The Austrian lender was one of the first western banks to expand into central and eastern Europe after the collapse of the Iron Curtain, and through its Aval subsidiary is now the fifth-biggest bank in Ukraine, measured by lending volumes.
Before the unrest began Raiffeisen had been trying to leave the country but the political uncertainty forced it to put the sale of Aval on hold this month. The Austrian bank said its total exposure to Ukraine stood at €5.13bn as of the end of February. It also holds €399m of Ukrainian government bonds.
“Due to the recent developments in Ukraine, the outlook for the Ukrainian, as well as Russian economy is marked by significant downside risks,” Raiffeisen warned, adding that recent moves by the Ukrainian central bank to tighten currency controls would also hurt.
“The impacts on Raiffeisen Bank Aval’s financial and asset position could not yet be assessed at the editorial deadline of this [annual] report. However, devaluation of the hryvnia resulted in negative exchange differences in RBI’s equity [in Aval],” the bank said.

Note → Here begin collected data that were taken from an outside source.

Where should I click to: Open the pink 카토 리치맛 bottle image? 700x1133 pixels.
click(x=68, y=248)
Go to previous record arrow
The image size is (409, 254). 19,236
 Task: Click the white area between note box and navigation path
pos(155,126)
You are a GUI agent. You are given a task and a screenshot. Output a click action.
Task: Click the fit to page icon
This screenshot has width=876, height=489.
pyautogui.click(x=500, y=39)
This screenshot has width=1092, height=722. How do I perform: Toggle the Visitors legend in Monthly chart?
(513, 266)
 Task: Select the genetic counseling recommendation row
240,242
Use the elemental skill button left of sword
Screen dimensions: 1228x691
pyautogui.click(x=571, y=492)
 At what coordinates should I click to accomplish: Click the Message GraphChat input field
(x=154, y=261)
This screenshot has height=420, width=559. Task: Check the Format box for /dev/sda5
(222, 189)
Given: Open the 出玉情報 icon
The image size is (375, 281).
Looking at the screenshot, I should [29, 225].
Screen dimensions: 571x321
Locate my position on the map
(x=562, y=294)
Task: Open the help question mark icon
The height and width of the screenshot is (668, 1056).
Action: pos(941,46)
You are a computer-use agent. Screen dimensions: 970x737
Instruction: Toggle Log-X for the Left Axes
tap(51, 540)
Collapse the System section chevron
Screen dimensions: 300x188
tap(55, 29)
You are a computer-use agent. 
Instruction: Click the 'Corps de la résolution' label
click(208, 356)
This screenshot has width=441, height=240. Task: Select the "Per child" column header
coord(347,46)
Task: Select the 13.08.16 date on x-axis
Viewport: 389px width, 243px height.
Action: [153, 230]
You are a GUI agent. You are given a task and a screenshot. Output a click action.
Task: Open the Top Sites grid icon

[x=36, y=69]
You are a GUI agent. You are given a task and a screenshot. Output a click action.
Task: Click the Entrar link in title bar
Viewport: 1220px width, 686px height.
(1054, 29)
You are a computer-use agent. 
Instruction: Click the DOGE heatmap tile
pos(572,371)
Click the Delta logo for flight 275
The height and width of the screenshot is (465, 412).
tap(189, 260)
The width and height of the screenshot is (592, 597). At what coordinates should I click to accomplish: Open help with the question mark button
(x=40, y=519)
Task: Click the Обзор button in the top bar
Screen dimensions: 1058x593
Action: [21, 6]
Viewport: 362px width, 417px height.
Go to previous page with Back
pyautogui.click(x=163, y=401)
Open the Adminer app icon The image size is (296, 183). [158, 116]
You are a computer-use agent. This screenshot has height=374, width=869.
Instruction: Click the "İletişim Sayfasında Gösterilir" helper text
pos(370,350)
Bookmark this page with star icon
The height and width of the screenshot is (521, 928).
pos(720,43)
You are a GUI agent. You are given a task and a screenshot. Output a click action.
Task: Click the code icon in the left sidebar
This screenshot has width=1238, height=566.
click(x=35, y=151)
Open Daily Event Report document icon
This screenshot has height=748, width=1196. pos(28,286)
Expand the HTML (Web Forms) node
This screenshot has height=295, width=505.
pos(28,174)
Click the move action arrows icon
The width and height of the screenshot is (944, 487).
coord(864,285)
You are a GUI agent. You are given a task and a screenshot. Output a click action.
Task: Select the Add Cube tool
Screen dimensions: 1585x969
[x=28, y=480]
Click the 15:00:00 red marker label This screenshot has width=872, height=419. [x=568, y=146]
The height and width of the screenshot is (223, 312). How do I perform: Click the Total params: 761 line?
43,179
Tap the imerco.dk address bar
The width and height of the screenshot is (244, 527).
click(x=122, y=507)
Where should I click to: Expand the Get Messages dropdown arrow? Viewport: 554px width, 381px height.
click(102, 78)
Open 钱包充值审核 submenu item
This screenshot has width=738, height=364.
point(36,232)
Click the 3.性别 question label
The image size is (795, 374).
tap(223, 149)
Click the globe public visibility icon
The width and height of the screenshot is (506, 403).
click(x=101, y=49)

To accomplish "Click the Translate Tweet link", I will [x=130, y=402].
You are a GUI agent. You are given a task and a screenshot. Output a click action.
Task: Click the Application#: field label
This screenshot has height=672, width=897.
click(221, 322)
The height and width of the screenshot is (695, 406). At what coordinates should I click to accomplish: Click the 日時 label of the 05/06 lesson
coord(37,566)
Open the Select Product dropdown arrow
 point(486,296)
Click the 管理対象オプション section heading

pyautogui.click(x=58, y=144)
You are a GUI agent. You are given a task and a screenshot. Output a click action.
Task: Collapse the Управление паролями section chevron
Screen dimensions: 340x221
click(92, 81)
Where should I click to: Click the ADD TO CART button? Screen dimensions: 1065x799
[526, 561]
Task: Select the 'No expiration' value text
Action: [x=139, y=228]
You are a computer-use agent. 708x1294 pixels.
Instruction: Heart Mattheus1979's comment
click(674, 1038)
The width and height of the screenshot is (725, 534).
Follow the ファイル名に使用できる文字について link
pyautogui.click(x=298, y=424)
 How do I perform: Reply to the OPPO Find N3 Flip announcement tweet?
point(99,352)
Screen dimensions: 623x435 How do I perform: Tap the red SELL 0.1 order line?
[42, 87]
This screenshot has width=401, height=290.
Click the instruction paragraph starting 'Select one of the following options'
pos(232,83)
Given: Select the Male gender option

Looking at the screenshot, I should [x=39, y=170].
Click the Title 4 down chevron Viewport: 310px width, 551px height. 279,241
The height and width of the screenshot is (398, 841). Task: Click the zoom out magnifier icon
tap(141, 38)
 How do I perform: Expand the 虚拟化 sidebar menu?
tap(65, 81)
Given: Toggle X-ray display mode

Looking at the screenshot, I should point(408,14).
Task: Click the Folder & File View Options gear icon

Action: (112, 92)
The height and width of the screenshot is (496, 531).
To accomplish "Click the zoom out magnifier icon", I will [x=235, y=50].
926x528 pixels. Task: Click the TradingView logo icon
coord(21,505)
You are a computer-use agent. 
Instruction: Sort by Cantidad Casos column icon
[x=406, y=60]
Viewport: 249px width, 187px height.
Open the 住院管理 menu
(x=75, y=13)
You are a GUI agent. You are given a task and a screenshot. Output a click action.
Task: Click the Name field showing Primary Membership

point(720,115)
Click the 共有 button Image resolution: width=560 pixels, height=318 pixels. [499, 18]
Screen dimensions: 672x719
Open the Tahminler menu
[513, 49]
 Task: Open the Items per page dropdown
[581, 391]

However, Karl Sevelda, chief executive, said that in the long term, he remained optimistic about the bank’s position, including in Russia, which is Raiffeisen’s most profitable market, but which is surrounded by uncertainty as western powers consider whether to impose tougher sanctions on the country.
“I am confident that Russia will remain an attractive banking market in the medium and long term, once the political crisis is overcome,” he said, adding that he thought this would happen “soon”.
The troubles in Russia and Ukraine have added to already difficult business conditions for Austria’s third-largest lender by assets.
Raiffeisen’s consolidated profit has fallen by about a quarter in each of the past two years, dropping from €968m in 2011 to €730m in 2012 and to €557m – or €1.83 per share – in 2013. As a result the bank proposed cutting its dividend from €1.17 to €1.02 per share.
Raiffeisen said its operating income rose 8 per cent to €5.7bn in 2013. However it also increased its provisions against loan losses by 14 per cent to €1.15bn.
The bank expects a similar level of provisioning in 2014 but conceded that both the asset quality review being carried out by the European Central Bank, and the situation in Russia and Ukraine, could lead to higher provisions being required.
Raiffeisen said that by March 11, when its annual report went to press, movements in the hryvnia and other currencies had knocked about 0.25 per cent off its core tier one capital ratio. The ratio had reached 10.1 per cent after a capital raising in January, on the basis of incoming Basel III banking rules.
Shares in the bank were up 1 per cent at €23.32 in early morning trading in Vienna.